SDS undercover officer sacked over relationship with activist

A Special Demonstration Squad (SDS) officer has been dismissed from the Metropolitan Police Service (MPS) for forming an intimate sexual relationship while undercover in the 1990s.

May 4, 2018
By Kevin Hearty

Detective Constable Jim Boyling was suspended from duty and prevented from retiring in 2015 after it emerged he had entered into a long-term relationship and disclosed confidential information.

His conduct was investigated by Operation Herne, an inquiry into allegations of criminal and misconduct actions of SDS officers. Det Con Boyling was accused of concealing the relationship from supervisors and later revealing details about other covert operations.

A gross misconduct hearing, which the officer declined to attend, concluded on Thursday (May 3) that Det Con Boyling was guilty of breaching the standards of professional behaviour in relation to honesty and integrity; authority, respect and courtesy; orders and instructions and discreditable conduct. Under the false identity of Jim Sutton, Det Con Boyling is alleged to have infiltrated campaign group Reclaim the Streets between 1995 and 2000 and had sexual relationships with three activists.

In 2001, he met one of the women after being withdrawn and admitted he was a police officer.
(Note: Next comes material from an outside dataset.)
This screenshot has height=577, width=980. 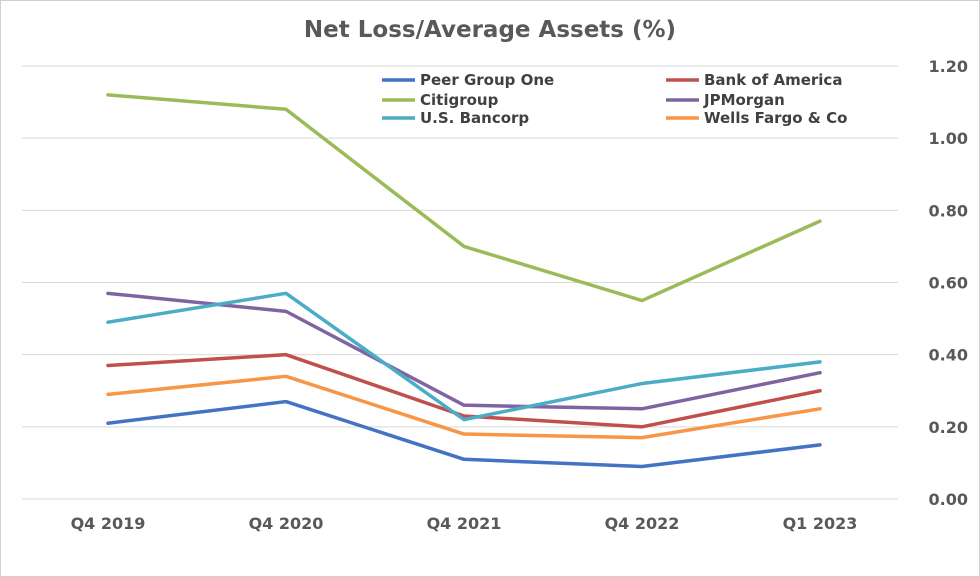 I want to click on legend-item: Peer Group One, so click(x=468, y=80).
He later married her and had two children before divorcing in 2008. The judge–led Undercover Policing Inquiry is examining how English and Welsh forces have managed undercover operations since 1968 and “the contribution undercover policing has made to tackling crime, how it was and is supervised and regulated, and its effect on individuals involved – both police officers and others who came into contact with them”.

It was established in 2015 but is not expected to begin hearing evidence until later this year after being delayed by lengthy anonymity applications on behalf of the officers involved. The MPS has apologised and paid compensation to 12 women who had sexual relationships with undercover officers. Deputy Assistant Commissioner Richard Martin said:

“Jim Boyling’s actions as an undercover officer were unacceptable. “I know that various assertions have also been made about the extent to which Jim Boyling’s managers were aware of his actions.

The Met recognises that cases such as these demonstrate there were failures of supervision and management.

This will be fully explored through the Undercover Policing Public Inquiry, which we continue to fully support.

“Undercover policing is an important and lawful tactic, but it must never be abused.” Det Con Boyling said his relationship with the women was genuine and not a deception.

The gross misconduct hearing was held in private, chaired by an assistant chief constable, and the panel included a detective superintendent and a non-police representative, all independent of the MPS.